How we built a fair multi-tenant queuing system

In software development, queueing systems are important for reliability, and they're hard to build. There's lots of debate around how to build a queueing system — with Postgres and SKIP LOCKED always cropping up.

We've spent a long time researching and building our own distributed queuing system, and in this post we'll explain what the challenges are, why we needed to build it, and how it works.

Challenges building queueing systems

We built Inngest as a reliability layer for modern applications. It enables developers to write declarative step functions in code by combining durable execution, event streams, and queues into a singe serverless platform.

Inngest manages the event streams, queues and state all within the platform. Environments are created and functions are automatically deployed for every branch of your codebase. Teams might deploy hundreds of functions to Inngest across tens of branches, leading to thousands of functions reacting to events in real time (within ~10-100ms).

As we scaled to thousands of users who have triggered billions of functions to run, we learned a great deal about the challenges developing a platform built on queues.
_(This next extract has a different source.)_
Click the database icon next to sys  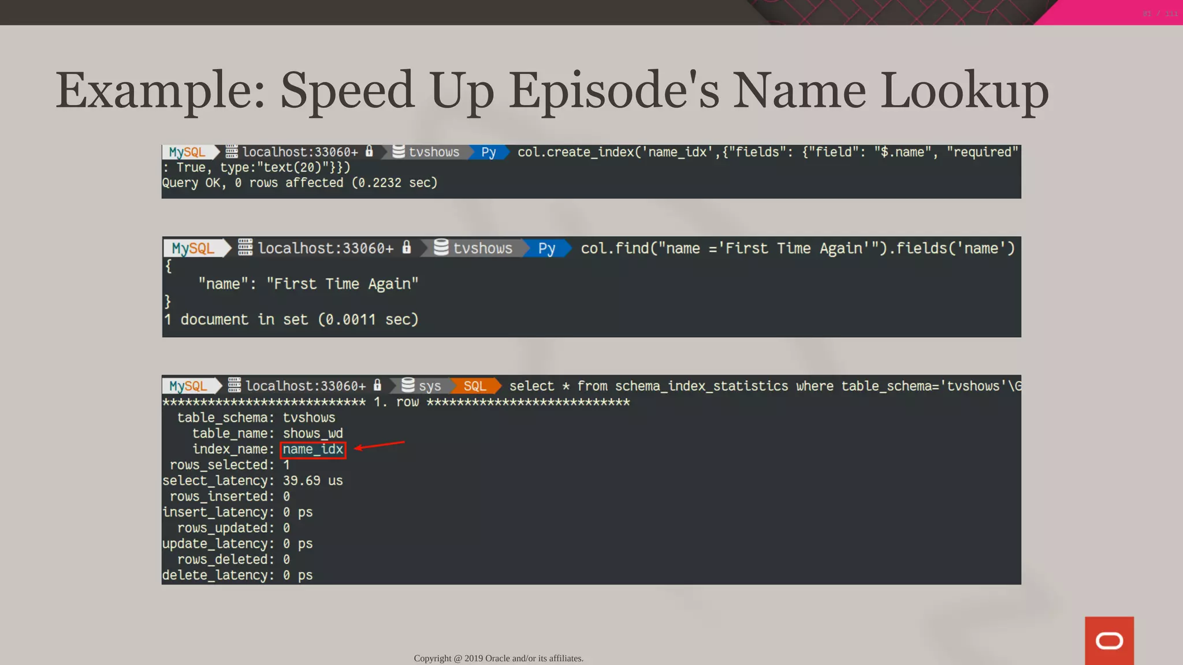408,385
Attempting to build a system like this with any off-the-shelf queuing system is quickly going to become a struggle. Here are some of the key challenges that you will encounter:

Fairness. You send 5,000 events per second. Not hard to manage, but in a single queue your jobs will block other users' work from running. That's not fair. One user should not be able to block another's work.
Multi-tenancy. Most queues operate on a "worker" model: you specify which queues a worker should listen to, and the amount of jobs that worker can handle. Spinning up new workers for each function is tedious and cumbersome. It's made worse given that development branches are ephemeral and bursty.
Contention. With thousands of customers running thousands of step functions containing parallel steps, at any given time there are millions jobs available for work. In typical queueing systems, workers will all contend for the earliest job available, leading to lots of spinning and wasted effort.
Concurrency. Customizing concurrency at a function level across distributed workers is not possible in other queueing systems. Typically, concurrency management is implemented within the worker polling logic. Within Inngest, you can set multiple concurrency settings on a single function using one line of code. This creates virtual queues for managing runs.
Read/write load. Handling tens of thousands of jobs per second leads to hundreds of thousands of requests per second: enqueues, "locks" (we'll get to that), dequeues all lead to heavy load on the backing infrastructure that runs the queue.
Infrastructure. The queue needs to be reliable and fault-tolerant, which means we need distributed systems built in (which also impacts latency).
Observability. Most queues are opaque, with little or basic observability out of the box. It's hard to build in real-time observability for step functions beyond the backlog: eg. number of functions waiting for other events, or a histogram of wall time vs execution time.
Customizability. It's difficult and incredibly time intensive to extend basic queueing systems with advanced functionality. Customizations include: changing backoffs function-by-function, cancelling the backlog based off of job data, batching, debounce, smart indexing, and step function parallelism.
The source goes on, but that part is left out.